# 0x255 Software creating Issues with R22 Recievers



## dkouz (May 6, 2007)

R22-100

After installation, receiver stuck in 480p pillar box. This resulted in every program being compressed with gray bars on the side. With the R22 the HDTV options in the setup are disabled, so there is no way to change it back. Also, now when the format button is pressed something comes up like 'HDTV is disabled'.

[Edit] A call to ISS yesterday found that D* has found a temporary fix for this. 'Reset Everything' in the reset sub-menu of the system setup does the trick, be aware that this wipes out settings, scheduled recordings, and probably some other items.


----------



## sundude90 (Jun 12, 2008)

R22-100

My local Channels don't show up in the guide, and I can't tune to them at all.
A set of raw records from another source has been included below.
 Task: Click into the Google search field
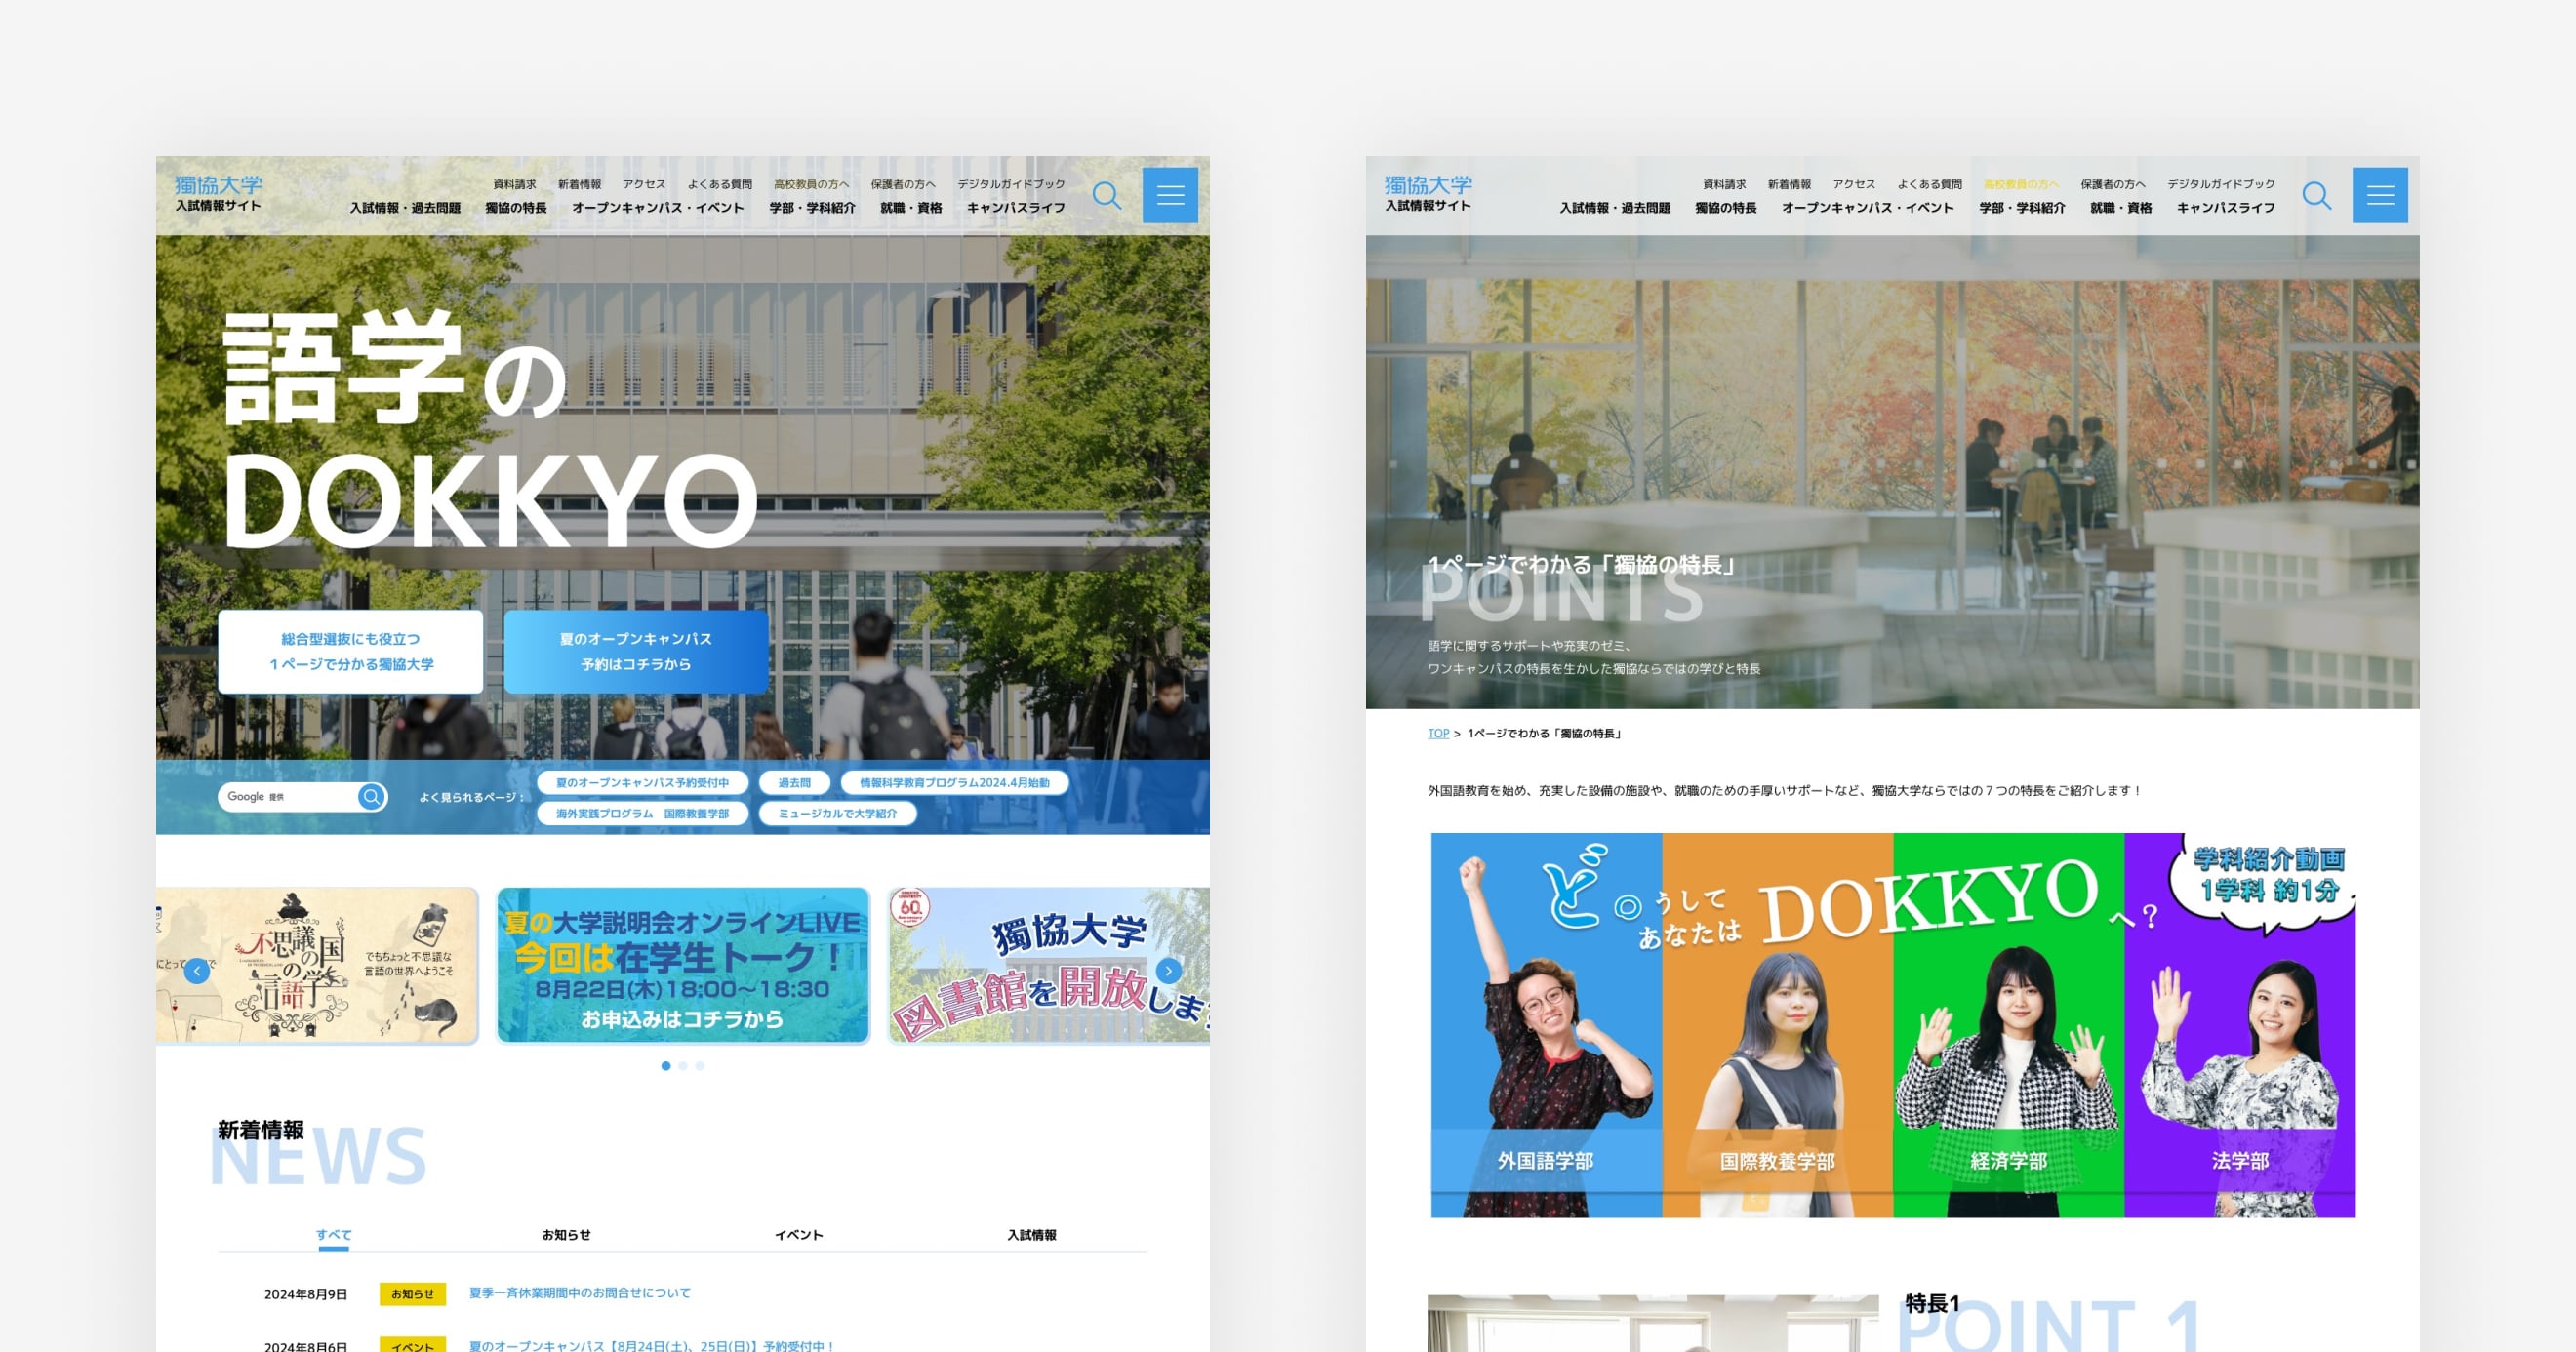coord(290,797)
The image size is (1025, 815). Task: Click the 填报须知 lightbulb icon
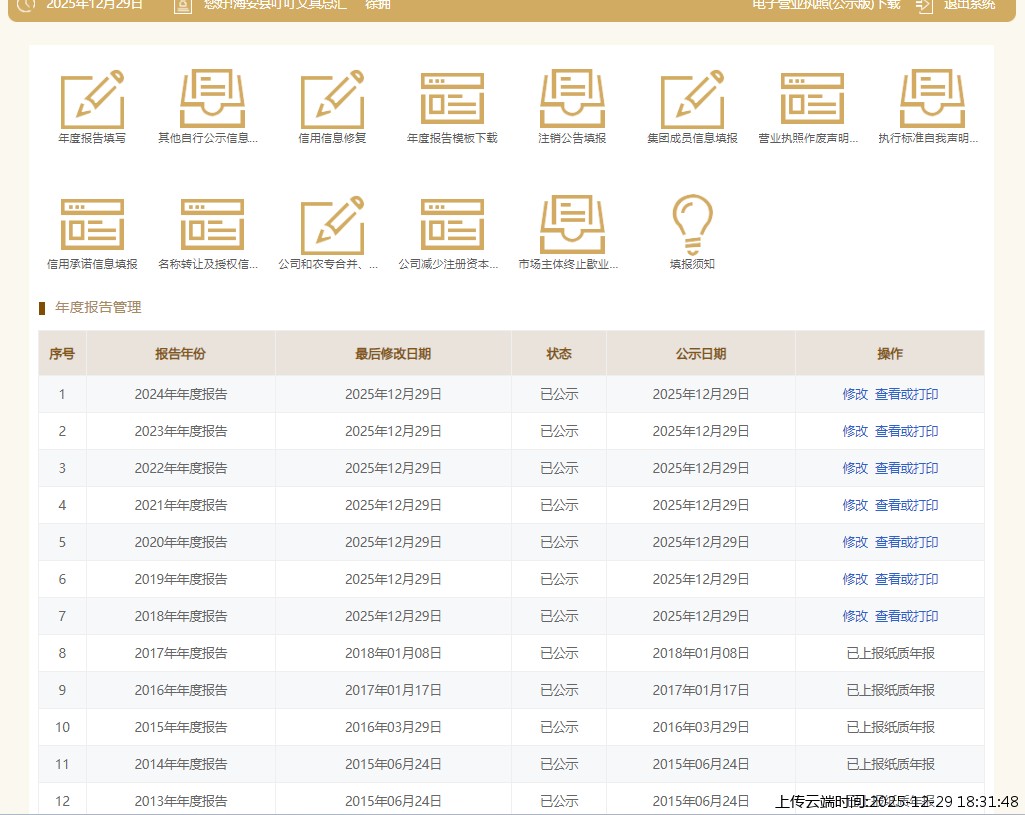point(692,225)
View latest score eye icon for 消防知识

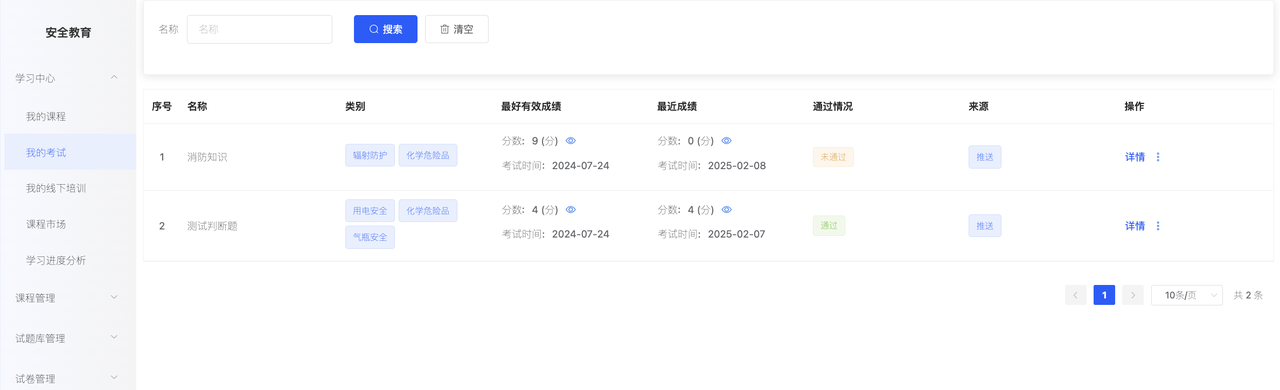pos(727,141)
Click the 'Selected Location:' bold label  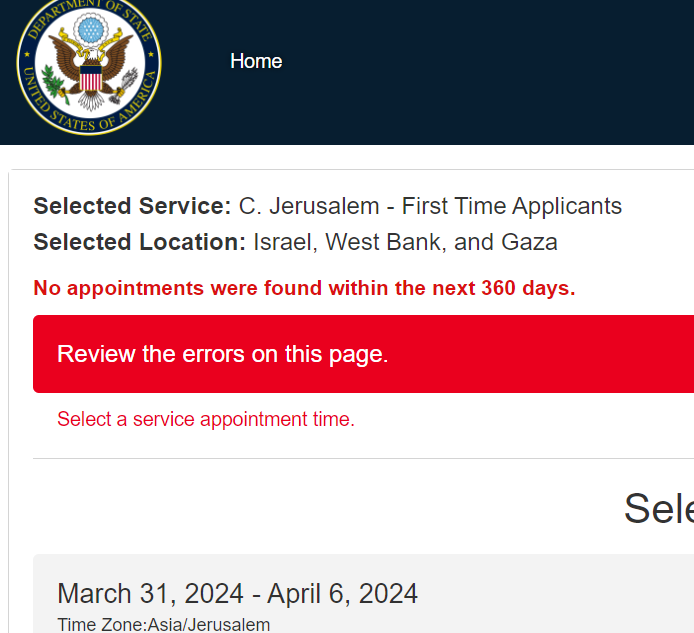pos(139,242)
But it will still record them. I called up DirecTv and they said it was a Software Issue and is being fixed. But now I have to wait for them to fix it, which might take a while.

Channel Change is still very slow!!!


----------



## cartrivision (Jul 25, 2007)

dkouz said:


> R22-100
> 
> After installation, receiver stuck in 480p pillar box. This resulted in every program being compressed with gray bars on the side. With the R22 the HDTV options in the setup are disabled, so there is no way to change it back. Also, now when the format button is pressed something comes up like 'HDTV is disabled'.


Saw the same thing on my HR20-100 with the latest software update. Cycling through the resolutions with the RES button on the front of the DVR got mine unstuck from 480.


----------



## gulfwarvet (Mar 7, 2007)

cartrivision said:


> Saw the same thing on my HR20-100 with the latest software update. Cycling through the resolutions with the RES button on the front of the DVR got mine unstuck from 480.


just as a note:

that fix will sometimes work with a HR2X's series. however, that will not fix the R22-100 issue, for it is also deactivated.


----------



## cartrivision (Jul 25, 2007)

gulfwarvet said:


> just as a note:
> 
> that fix will sometimes work with a HR2X's series. however, that will not fix the R22-100 issue, for it is also deactivated.


When an R22 is operating correctly, can it be set to output 480p?


----------



## Jhon69 (Mar 28, 2006)

cartrivision said:


> When an R22 is operating correctly, can it be set to output 480p?


The R22-100 automatically selects 480p.That's the only resolution button that will light up.So no matter if it's hooked up with HDMI/Component it's 480p.Now with S-Video and AV connections my 480i RPTV gets a picture though it's does not have the clarity of the picture on my R15-500.


----------